普段の生活で、手紙を書いたり、公式文書を作成したり、メールやLINEでのやりとりをする際に、「~しづらい」や「~しずらい」という表現を使うことがよくありますね。
「操作がしづらい」や「歩きずらい」といったフレーズは、日常会話や文書の中で頻繁に見かけると思いますが、どちらの表記が正しいのか、迷ったことはありませんか?
この記事では、「しづらい」と「しずらい」のどちらが正しいか、また、この二つの表現の微妙な違いと、場面に応じた使い分け方について解説します。
「しづらい」と「しずらい」、どれが正解?
はじめに、「しづらい」と「しずらい」のどちらが正しいかをご説明します。
「しづらい」や「しずらい」は、「する」が基の動詞で、「難しい」という意味を持つ接尾語が加わってできた表現です。
この接尾語は、何かを行う際の困難さを示すものです。
一般に、「~しにくい」という意味で使われます。
「辞書の細かい文字が読みにくい」「話しにくい性格の人」「文章が長くて理解しにくい」といった使い方があります。
では、「しづらい」と「しずらい」のどちらが正しい表記なのかについてですが、正確には「しづらい」が正しい表記です。
「しづらい」は「し辛い」と漢字で表され、「辛い」をひらがなで書くと「づらい」になります。
ところが、インターネットやメール上では「しずらい」という表記もよく見かけます。
これは、現在の仮名遣いにおける「ず」と「づ」の混同が原因です。
1986年に公布された現代仮名遣いのルールでは、「づ」と書かれていた多くの単語を「ず」と表記することになっています。
ただし、「仮名遣い」とは異なり、特定の状況では「づ」を使う例外もあります。
例えば、「鼻血」は「はなぢ」と書き、「言葉遣い」は「ことばづかい」となります。
これらは、連語や同音連呼の場合に「づ」を使用します。
この規則に従うと、「し辛い」は「する」と「辛い」を組み合わせたものなので、「しづらい」が正しい表記というわけです。
「しづらい」と「しずらい」、どう使い分ける?
今回は、「しづらい」と「しずらい」の使い方を深掘りしてみましょう。
これらの言葉について、動作を示す際に心理的、物理的、または技術的な障壁がある場合に使われます。

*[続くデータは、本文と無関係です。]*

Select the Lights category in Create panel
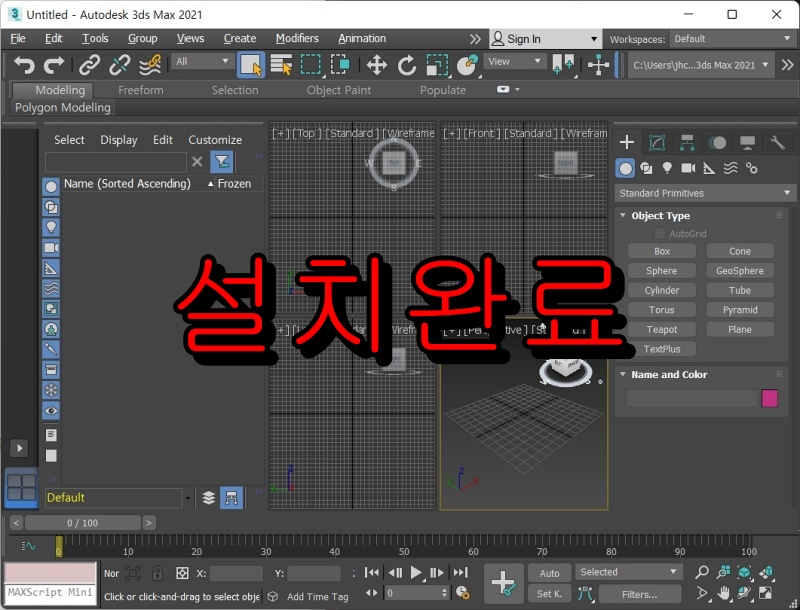The width and height of the screenshot is (800, 610). pos(667,167)
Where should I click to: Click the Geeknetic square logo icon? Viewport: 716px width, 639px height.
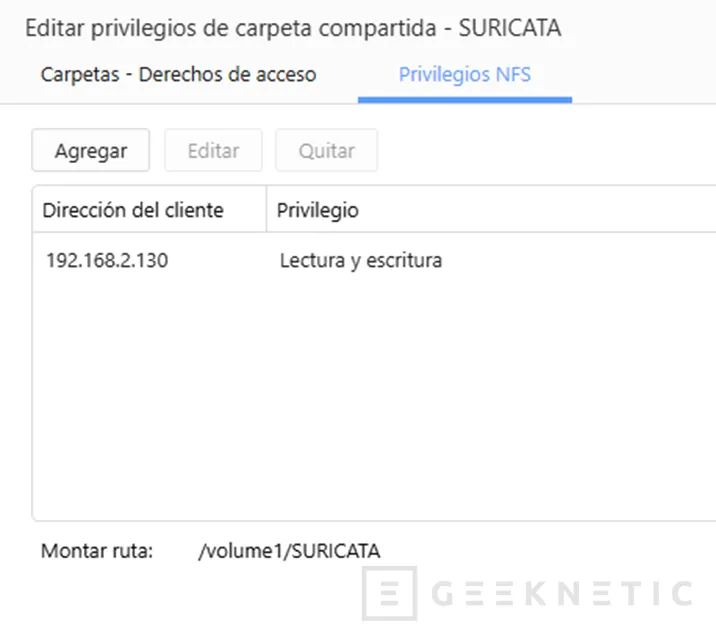coord(389,593)
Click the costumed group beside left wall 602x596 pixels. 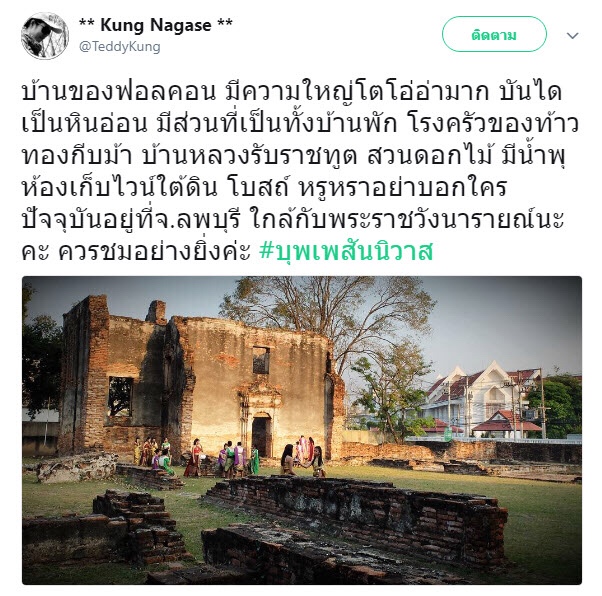pyautogui.click(x=153, y=455)
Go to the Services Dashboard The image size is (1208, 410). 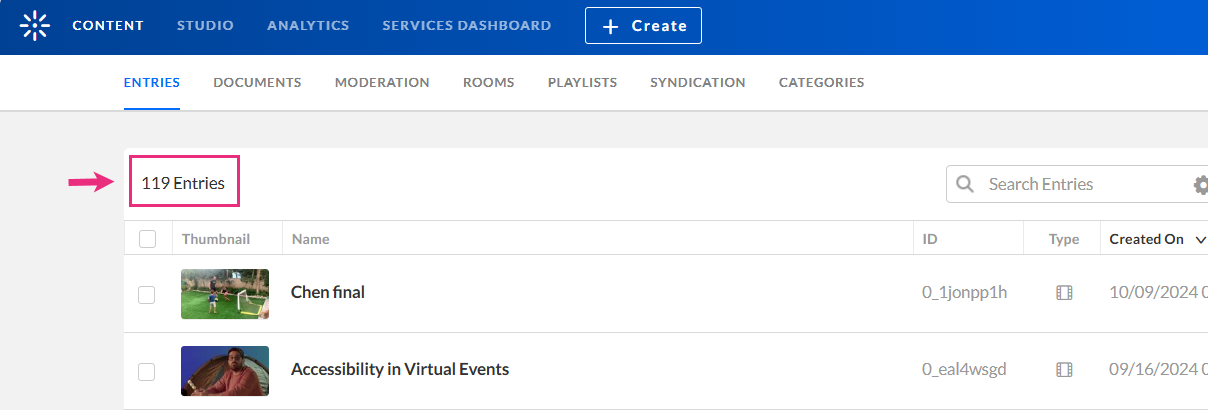(466, 26)
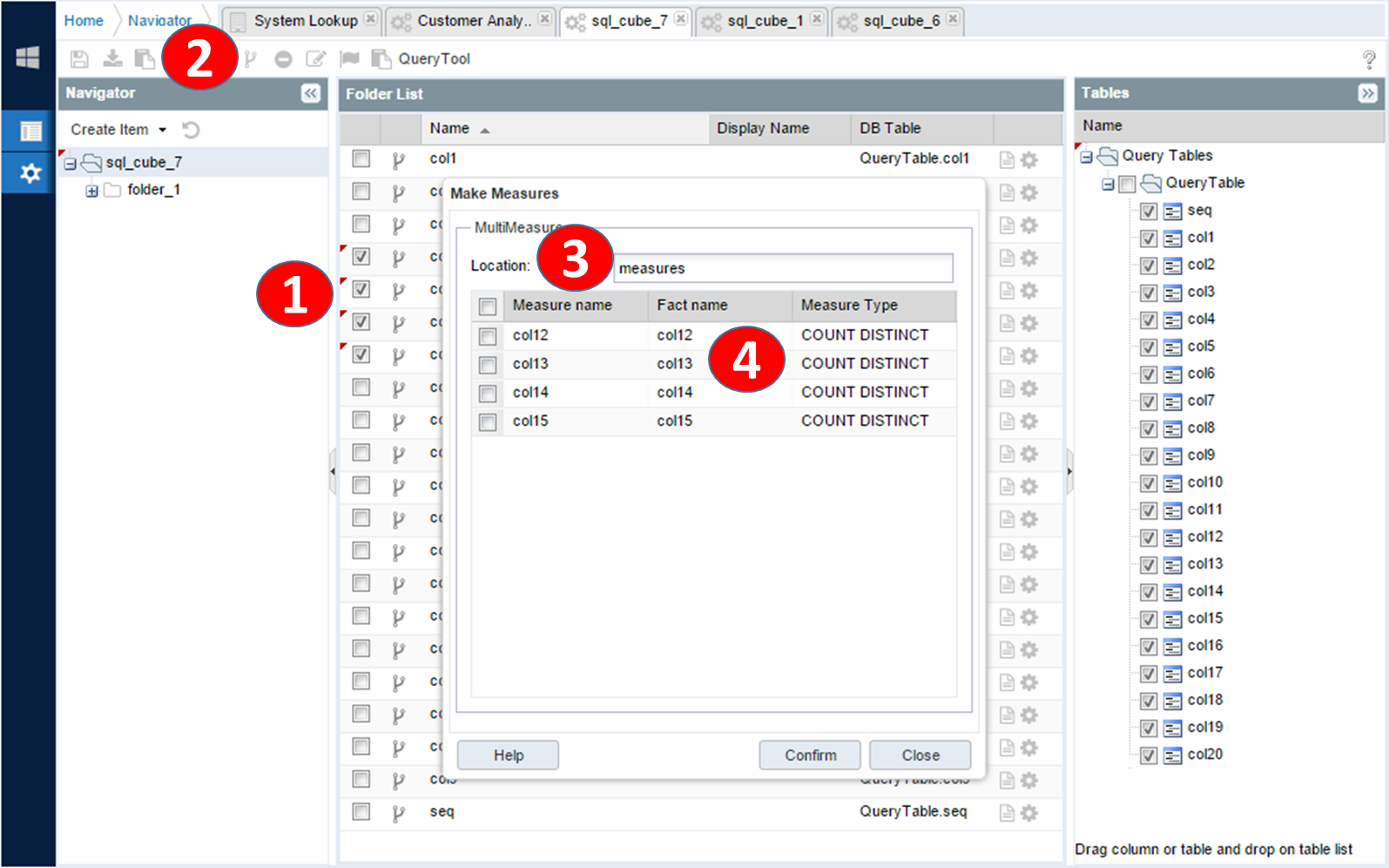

「肉が硬くて食べにくい」や「仕事を進めるのが難しい」といった場面で用いられることがあります。
一方、「~難い」という表現は、行為自体が複雑であったり、実行に際して困難が伴う場合に指し示されます。
これは特に抽象的な内容に対して使用されることが多いです。
「しづらい」や「しにくい」は、何らかの困難はあるものの、努力すれば実行可能な状況を示唆しています。
これに対して「難い」は、より心理的なバリアが高い、または実行が非常に困難であるというニュアンスを含んでいます。

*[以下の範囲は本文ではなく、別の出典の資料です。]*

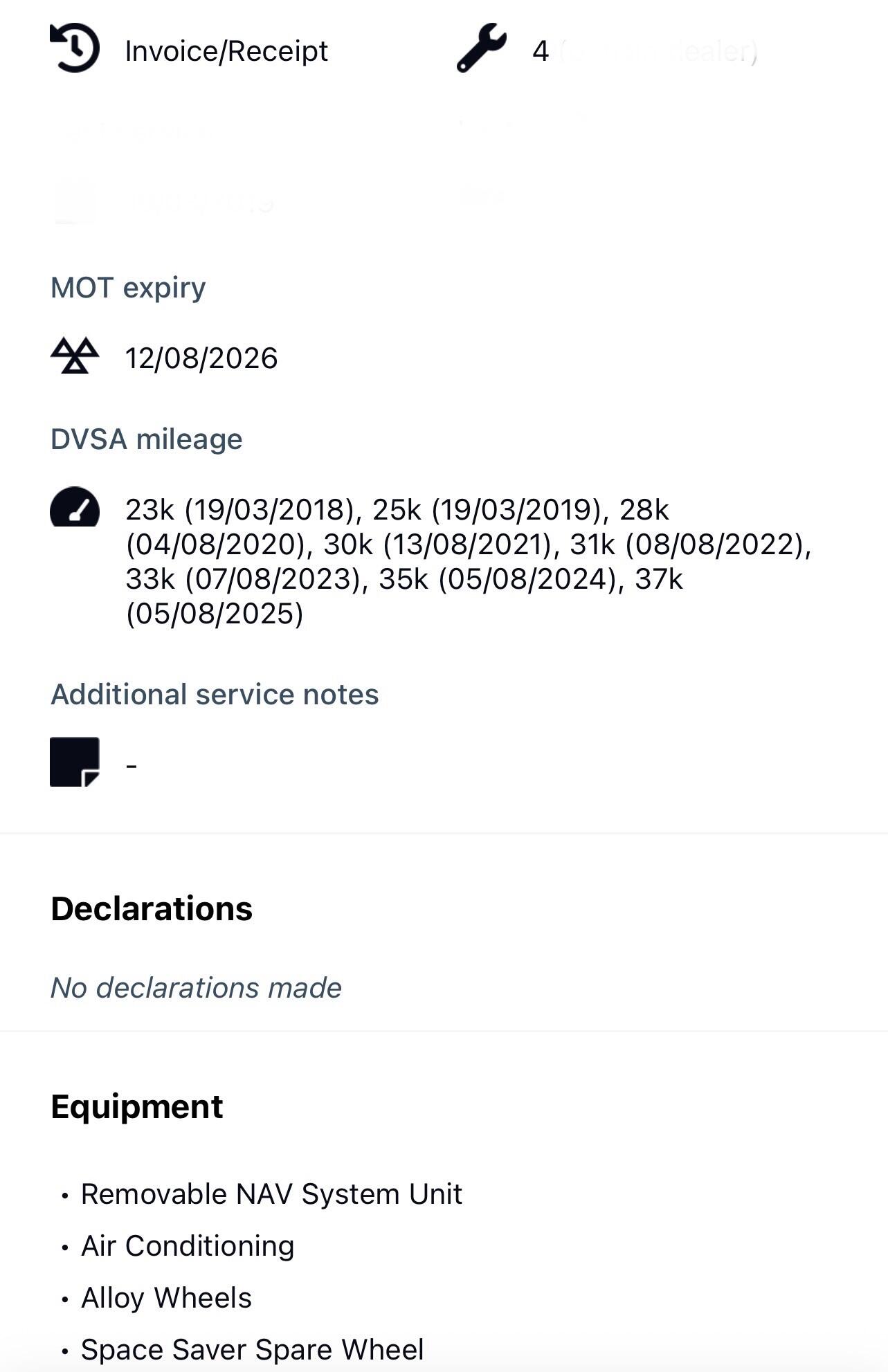Click the MOT triangles icon

pyautogui.click(x=75, y=356)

例えば、長年着用して愛着のある衣服を手放す場合には、「しにくい」や「しづらい」が使われますが、威圧的で近づきがたい人に対しては、「近づき難い」と表現されることが適切です。
通常の会話や口語表現では、「しづらい」や「しにくい」が頻繁に使われますが、「し難い」はよりフォーマルな、または硬い印象の表現として位置づけられます。
「しづらい」対「しずらい」:どう使い分ける?
「しづらい」と「しずらい」の適切な使い方とその違いを、もう一度振り返りましょう。
話した内容に基づくと、正確な表記は「しづらい」であり、「しずらい」は誤った使い方とされます。

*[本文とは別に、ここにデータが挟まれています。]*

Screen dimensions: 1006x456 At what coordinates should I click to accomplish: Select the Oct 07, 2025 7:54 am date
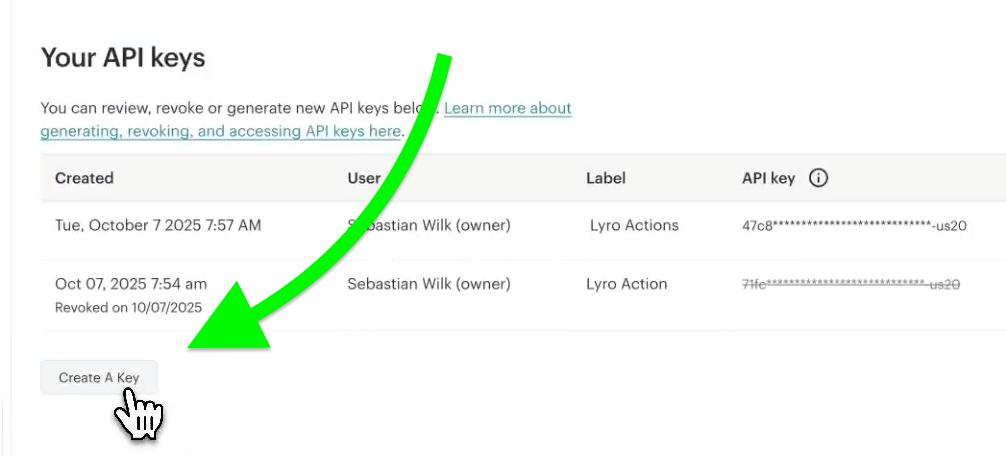[131, 283]
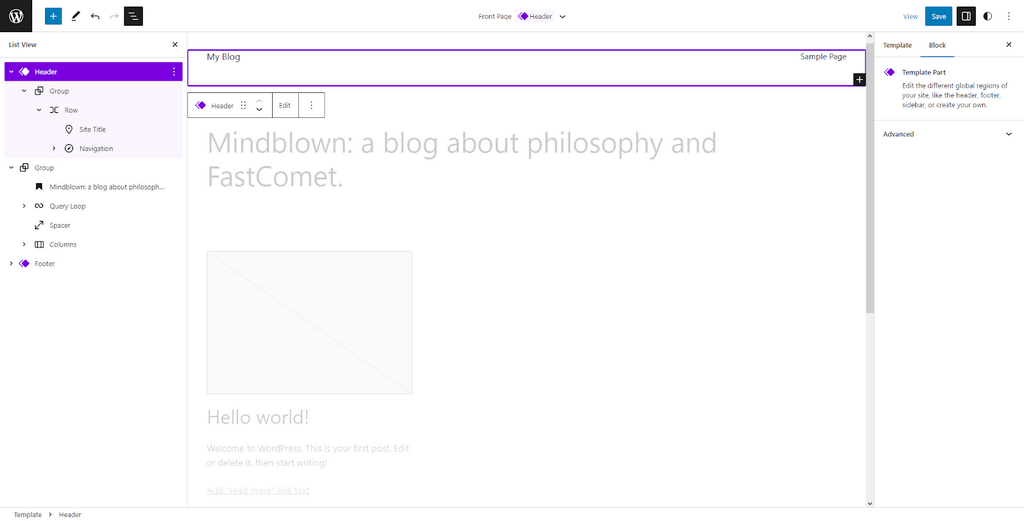Select the Block tab

point(935,45)
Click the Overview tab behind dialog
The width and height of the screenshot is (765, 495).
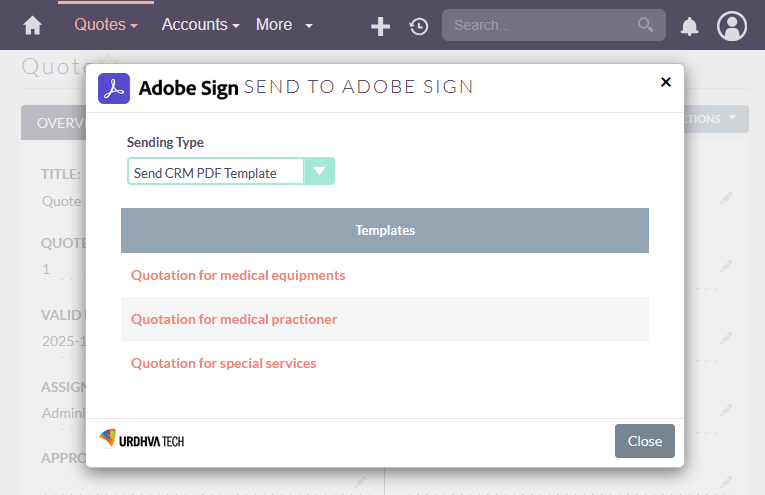click(x=54, y=122)
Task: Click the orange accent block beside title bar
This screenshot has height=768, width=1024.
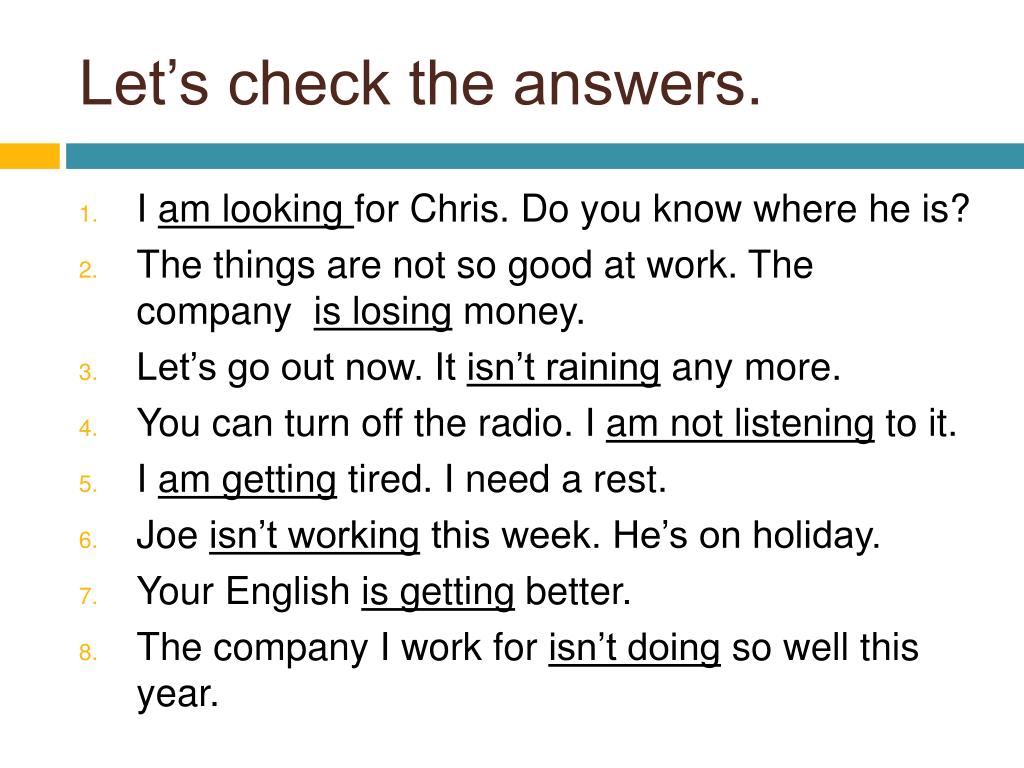Action: pyautogui.click(x=29, y=156)
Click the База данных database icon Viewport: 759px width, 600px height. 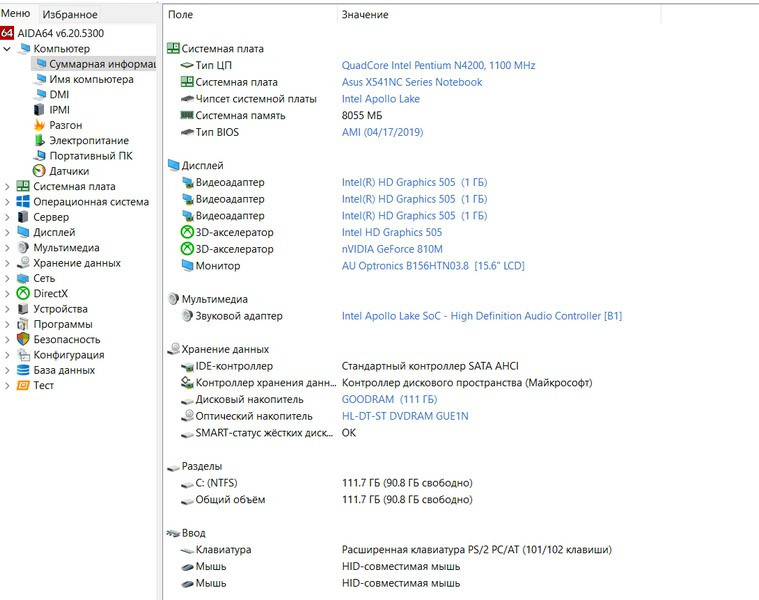coord(23,370)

公式文書やビジネスでのメール、あるいは目上の人への書簡など、フォーマルなシチュエーションで書く際には、このような仮名遣いの正確さが特に求められます。
間違った仮名遣いは、ただでさえ読みやすいひらがなのため、一見しただけで明らかに違和感を覚えさせます。
これは、漢字の誤用と比べても、書き手の教養や細心の注意を欠くように見え、信頼性を損ねる可能性があります。
しかし、現代ではほとんどの文書がデジタル化され、多くのテキスト編集ソフトやスマートフォンは、「しずらい」を入力した際に「しづらい」への訂正を促す機能を持っています。
このような技術的サポートがあるとはいえ、仮名遣いの基礎を身につけておくことは、ビジネスパーソンとしての基本的なマナーとして大切です。
まとめ
この記事を通して、皆さんには「しづらい」と「しずらい」のどちらが適切か、さらにその理由や使い分けについての理解を深めていただけたと思います。
正しいのは「しづらい」であり、「しずらい」は間違った使い方であることがわかりました。
日常の会話では気にならないかもしれませんが、書き言葉にする際には、このような違いに注意することが重要です。
覚えておくと、今後役立つこと間違いなしです。